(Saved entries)

--------

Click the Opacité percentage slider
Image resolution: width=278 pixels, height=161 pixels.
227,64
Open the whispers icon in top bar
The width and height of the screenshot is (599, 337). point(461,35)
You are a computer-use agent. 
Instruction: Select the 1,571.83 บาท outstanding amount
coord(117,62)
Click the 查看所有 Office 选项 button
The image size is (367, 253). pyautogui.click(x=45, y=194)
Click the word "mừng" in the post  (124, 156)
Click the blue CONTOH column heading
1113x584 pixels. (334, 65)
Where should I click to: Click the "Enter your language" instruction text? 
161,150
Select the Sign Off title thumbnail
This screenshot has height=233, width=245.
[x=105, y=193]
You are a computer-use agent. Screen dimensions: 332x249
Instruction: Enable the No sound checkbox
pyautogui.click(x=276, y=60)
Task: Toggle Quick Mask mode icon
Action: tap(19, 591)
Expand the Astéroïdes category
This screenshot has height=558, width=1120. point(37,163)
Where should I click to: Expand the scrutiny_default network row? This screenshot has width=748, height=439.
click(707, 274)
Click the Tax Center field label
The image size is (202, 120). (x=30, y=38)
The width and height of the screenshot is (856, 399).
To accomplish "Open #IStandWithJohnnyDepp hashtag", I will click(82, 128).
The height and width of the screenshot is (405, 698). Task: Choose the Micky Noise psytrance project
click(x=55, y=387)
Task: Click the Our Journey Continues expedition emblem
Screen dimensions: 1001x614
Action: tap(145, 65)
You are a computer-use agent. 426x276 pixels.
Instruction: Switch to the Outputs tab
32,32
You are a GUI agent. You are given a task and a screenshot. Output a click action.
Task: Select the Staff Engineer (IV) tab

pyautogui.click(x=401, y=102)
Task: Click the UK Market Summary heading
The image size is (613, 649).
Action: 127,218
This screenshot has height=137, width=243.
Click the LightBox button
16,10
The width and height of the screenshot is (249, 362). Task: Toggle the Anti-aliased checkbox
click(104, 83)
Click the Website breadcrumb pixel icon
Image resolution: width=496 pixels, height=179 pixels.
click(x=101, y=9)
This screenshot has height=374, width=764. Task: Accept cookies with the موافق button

--------

Which lines in the records above contain the string "agent"? Copy each one.

You are a computer-use agent. 
You are a computer-use agent. Screen dimensions: 332x249
You are a computer-use agent. 426x276 pixels.
You are a GUI agent. You are given a task and a screenshot. Output a click action.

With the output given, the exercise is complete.